Eran tiempos menos austeros

Eran tiempos menos austeros / rosell

En su último libro, Cuchillo, donde cuenta el apuñalamiento que en agosto de 2022 casi le cuesta la vida, dejándole entre otras secuelas la pérdida de un ojo, Salman Rushdie no se permite darse pena por su convalecencia al ver cómo dos de sus mejores amigos combaten contra el cáncer. Infructuosamente, pues uno de ellos, Martin Amis, perdió ese combate en mayo del año pasado y el otro, Paul Auster, lo acaba de perder el último día del reciente abril.

Para la generación de lectores españoles que rondaba los veinte o veintipocos años en los primeros 90 (del siglo XX, claro), las novelas de Paul Auster, junto con las de la generación británica que su editor en España, Herralde, llamó el dream team, la de Amis, McEwan, Barnes, Ishiguro y el propio Rushdie (a quien nunca incluye porque no publicó ninguna de sus novelas), con sus lomos amarillo pálido reconocibles a primera vista en cualquier estantería de las librerías españolas de entonces, trajeron, aparte de esa especie de cultura cosmopolita que nos hacía creernos tan vecinos de Nueva York como de Londres o Flaubert, la confirmación de que la llamada nueva narrativa española (la de los Javier Marías, Vila-Matas, Pombo, Azúa, Mendoza, etc.), en buena medida también publicada por Anagrama, estaba tan a su altura que por fin nos quitaba el pelo de la dehesa literaria, esa creencia de que la literatura española seguía anclada en Delibes y Cela. Saldaba ese complejo de inferioridad siempre tan presente en España, en todos los ámbitos. Y durante años Auster fue un autor casi más querido por aquí que en su país. Hasta que los lectores de esa generación nos fuimos cansando, o llegaron otros que lo cambiaron por Murakami, porque también juega con el azar y su prosa a veces tiene la consistencia del humo, porque de lejos pueden parecer escritores con un cierto aire de familia, o por su mujer, Siri Hustvedt, que, mal que les pese a las feministas fundamentalistas, no le llega a su marido a la suela del zapato. Siguió estando, pero ya apenas lo leíamos. ¿Cuántos que devoraron La invención de la soledad, Trilogía de Nueva York, La música del azar o Brooklyn Follies han leído 4 3 2 1 o su largo libro sobre Crane? Aquellos tiempos menos austeros, el dinero escaseaba pero nos sobraban ilusión y tiempo, dieron paso a éstos, más austeros, donde ya escasea de todo y meternos a leer mil páginas de Auster, tan dado por descontado, como que no nos llama.
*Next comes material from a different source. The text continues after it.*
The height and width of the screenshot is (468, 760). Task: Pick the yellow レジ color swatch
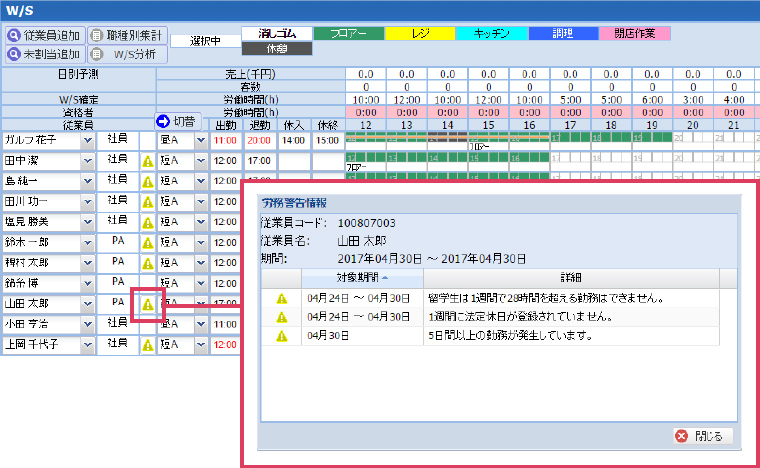pos(420,33)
Se ha comparado a Auster con Woody Allen, porque ambos han hecho de Nueva York, o mejor dicho Brooklyn, un personaje con entidad propia. Aparte de sus orígenes judíos, ambos comparten ese toque intelectual que tanto gusta en la vieja Europa, esa idea de que en la gran capital de Occidente todo el mundo está discurseando a todas horas, y no tienen más preocupaciones que su última lectura o la extinción de su matrimonio, no por problemas de cintura para abajo (eso queda para el obseso de Philip Roth), sino por el aburrimiento propio de quienes no tienen que preocuparse de si llegan a final de mes o de qué llevarse a la boca. Por eso quienes confunden Nueva York con los Estados Unidos, y creen que aquélla es Allen o Auster, luego no se explican que un mastuerzo como Trump puede ser elegido, y reelegido, me temo, presidente. A los viejos lectores de Paul Auster les gustaría que todo USA fuera New York, pero no es así. Hay más USA en un libro como Pájaros que se quedan, de Eduardo Jordá, que en toda la obra de Auster.
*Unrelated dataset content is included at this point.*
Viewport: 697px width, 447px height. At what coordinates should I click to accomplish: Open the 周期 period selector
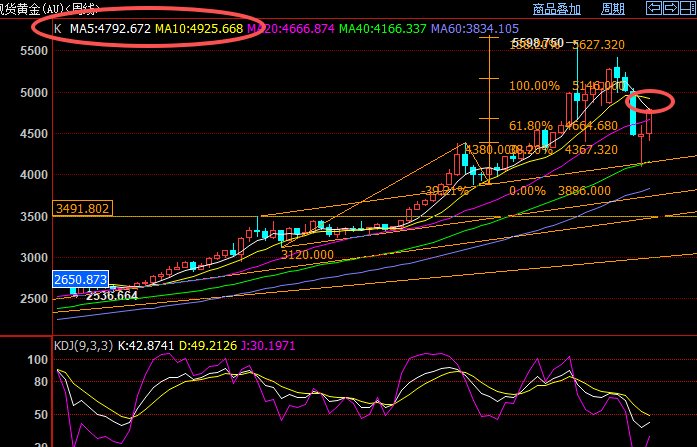click(613, 8)
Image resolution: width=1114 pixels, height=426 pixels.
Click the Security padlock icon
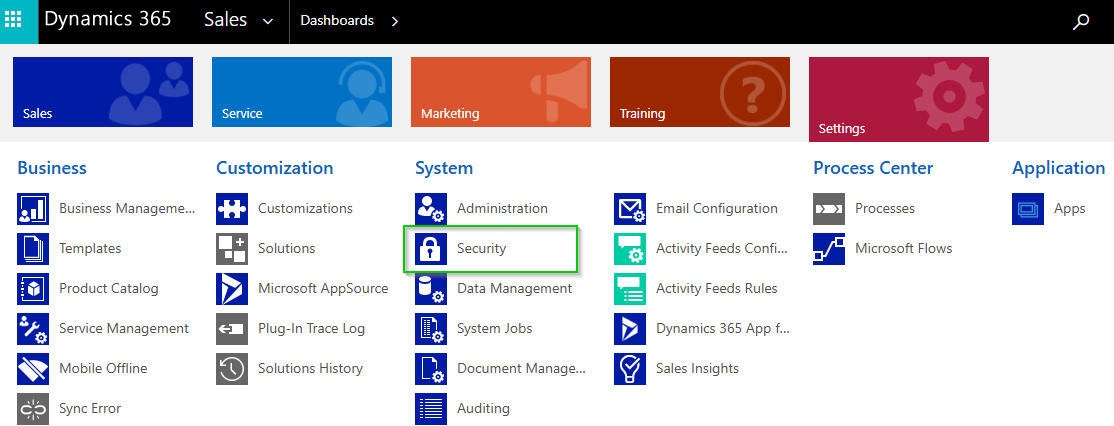(x=431, y=249)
Cuando un escritor muere, aparte de agradecer las muchas horas de placer dadas a sus lectores, es inevitable pensar en la perdurabilidad de su obra. Si es que la posteridad sigue existiendo (más allá de esos herederos ávidos de mantener el nombre que les da de comer, aun traicionando las últimas voluntades de sus testadores). Exista o no, uno sigue pensando que algunos libros de Paul Auster se seguirán leyendo, como su Trilogía de Nueva York o Brooklyn Follies, porque cuentan una ciudad que nos gusta como nos la han contado. O como La música del azar o El cuaderno rojo, porque el azar es parte esencial de la vida humana y, aunque no ha sido el primero ni será el último escritor en contarlo, lo ha hecho con ese toque reconocible, eso que llamamos estilo, tan austeriano. Y, a falta de leer algún día sus últimas obras, por encima de todas quizá quede La invención de la soledad, esa obra primeriza donde tal vez ya estuviera todo su mundo y que concluye con estas palabras, tan apropiadas en la hora de su muerte: “Fue. Nunca volverá a ser. Recuérdalo”.